All Roads Lead To This

I love the theatre.

I was a theatre major in college. (Of course, after two years in college, I moved to Israel and then after the army when I enrolled at an Israeli university, I majored in English lit because the stupid school didn’t have a theatre program, and I was three credits shy of my combined BA/MA program when I got irritated and bailed, so I have NO DEGREE IN ANYTHING and I feel the need to share that bit of information with just about EVERY PERSON I MEET which usually leaves them smiling blandly and nodding and surreptitiously stepping away from me.)

Anyway. I was a theatre major in college, and I took a lot of years of voice lessons. My love for the theatre is kind of given, considering how much I love to be the center of attention. I am fairly constantly looking for excuses to sing in front of people, or to run lines from my old stand-up routine.

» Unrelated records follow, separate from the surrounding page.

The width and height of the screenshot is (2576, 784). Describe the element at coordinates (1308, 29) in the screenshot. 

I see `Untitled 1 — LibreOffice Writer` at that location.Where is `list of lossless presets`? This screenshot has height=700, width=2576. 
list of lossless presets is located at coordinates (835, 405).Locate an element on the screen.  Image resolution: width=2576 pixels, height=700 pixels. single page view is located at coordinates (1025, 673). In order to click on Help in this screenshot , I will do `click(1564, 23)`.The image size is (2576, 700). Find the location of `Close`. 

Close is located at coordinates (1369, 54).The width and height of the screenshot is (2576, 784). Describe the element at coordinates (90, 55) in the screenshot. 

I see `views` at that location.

When I go to see plays, I am generally entranced. When I go to see musicals, I am filled with an overwhelming sense of… jealousy. Every time I see a musical, I spend days afterwards imagining what my life would be like today if I hadn’t gone to Israel.

If I had stayed in school and graduated with a BA in theatre arts. If I had applied to Tisch and been accepted. If I had moved to New York. If I had spent my days auditioning on and off Broadway.

Last night, while the rain poured down outside, I watched Rent on DVD. It was mostly fabulous. Mostly, because of two things. One: I think they should have gotten Jon Bon Jovi to play Roger, although he might have looked a little too old. But probably not. And he would have KICKED ASS. Two: The one line in "La Vie Boheme" about “living with, living with, living with, not dying of” AIDS – a little too much, if you ask me. But the rest was wonderful.

I sat on the couch and cried when Roger left and when he came back, and I got lost in the music for a while and thought about how much fun it would be to act and sing and star, and then the movie ended and I cleaned up the kitchen and checked on the kids and went to bed.

And in the middle of the night, D. came downstairs and climbed into bed with us and put his arm around Mr. WG and told him, “Goodnight, Daddy,” and I thought, That sound is just as sweet as the sound of applause at the end of a show.